*** Passage to read ***

That’s why some DIY and creativity can help you save money without sacrificing the quality of your product photos. A professional product photo stylist alone could cost hundreds of dollars for a single day, so here are some ways you can play the role yourself.
Make a Plan
Though it may seem predictable advice, starting out with a documented plan could be your quickest way to success in your first go as a product photoshoot stylist. Your plan needs to touch on a few key areas: the logistics, the creative and the market.
When it comes to any photoshoot, there are many tiny details that must be considered. It’s easy for something to fall through the cracks, especially if it’s not written down. If you have colleagues or employees helping you, it becomes even more important to document everything.
Creating a schedule is essential to ensure you’re on track and everyone at the shoot is on the same page. If people don’t know where to be and when, the shoot will become chaotic and not as productive as you’d hope it could be.
Establish a budget beforehand, estimating extra expenses for props you’ll have to purchase, as well as other supplies that will help you style the photos.

***

| Written request 1 |
Decide whether each statement below agrees with the passage on styling product photos, answering yes or no and quoting the words from the passage that settle it. (a) Hiring a professional product photo stylist could cost hundreds of dollars for one day. (b) The plan should cover four key areas. (c) Documenting everything matters less when colleagues or employees are helping.
| Written request 2 |
Resume the passage on styling product photos, picking up right after its last sentence.

*** Data shown ***

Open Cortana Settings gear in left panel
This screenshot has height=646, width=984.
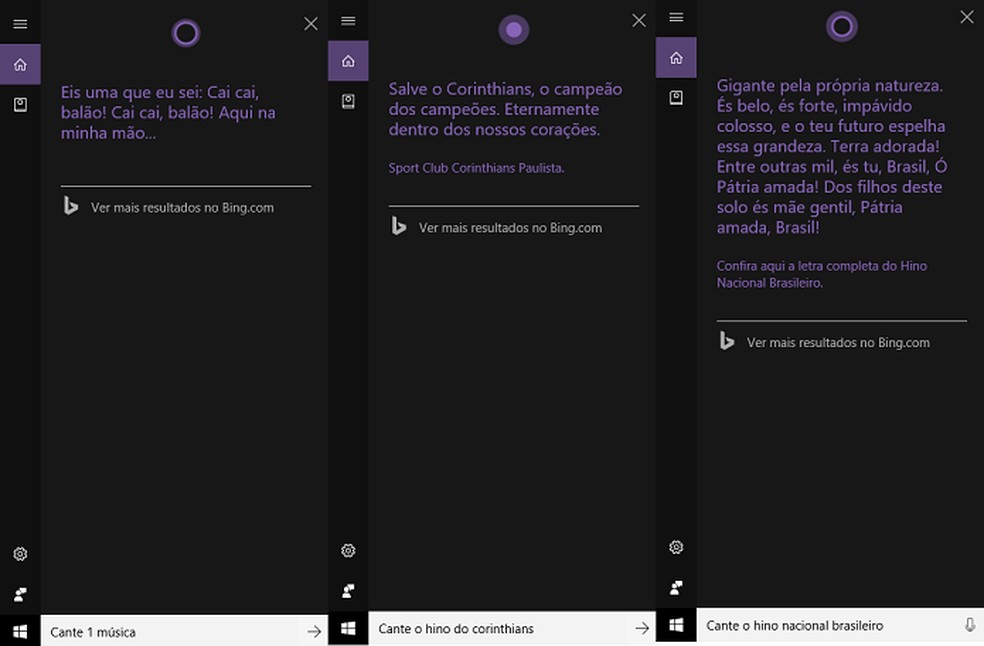point(20,553)
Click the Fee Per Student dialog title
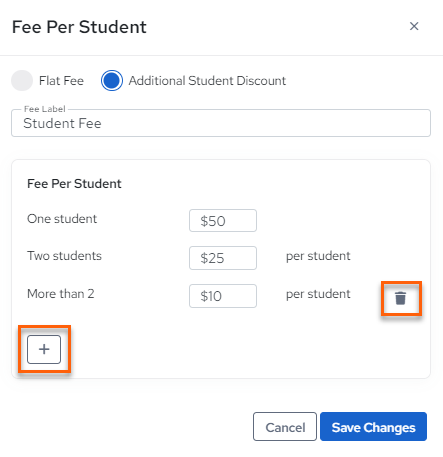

***

| Task response 1 |
(a) Yes: "A professional product photo stylist alone could cost hundreds of dollars for a single day"
(b) No: "Your plan needs to touch on a few key areas: the logistics, the creative and the market."
(c) No: "If you have colleagues or employees helping you, it becomes even more important to document everything."

| Task response 2 |
As far as the creative execution and the styling you’ll be doing at the shoot, it’s always helpful to start with a specific vision or inspiration.
Create a mood board of other photos you like and will fit the brand. Make note of the specific styling choices in those photos, and look for consistencies. Those are commonalities you’ll want to replicate in your own way.
After you’ve documented your vision, make sure you have the supplies you need to bring that vision to life. It’s always helpful to think of an overarching story you’re trying to tell about the brand or the product, and make sure every photo ladders back up to that story.
While your personal creative vision is great, it’s also important to understand whether it will resonate with your target market. At the end of the day, you need these pictures to sell the product you’re shooting.
Research who your target market is (essentially, they are your ideal customers) and see what they’re talking about online as it relates to your product. Browse forums, look at social media, and eye your competition to glean insights into the market.
Get the Right Supplies
After you’ve documented your plan, creative ideas and audience, you’ll need to ensure you have everything to style the shoot accordingly. If you’re a professional photographer, some of these items might already be on your must-have list:
- White background
- White bounce cards made of foam
- Plenty of lighting
- Table cloths
- Binder clips
Props are one of the biggest parts of a product photoshoot stylist’s job. The props set the scene in which your product is living. Without the right props, your photos could fall flat.
The first rule of thumb is to have plenty of props. You don’t want to run out, and it’s always better to have too many than not enough.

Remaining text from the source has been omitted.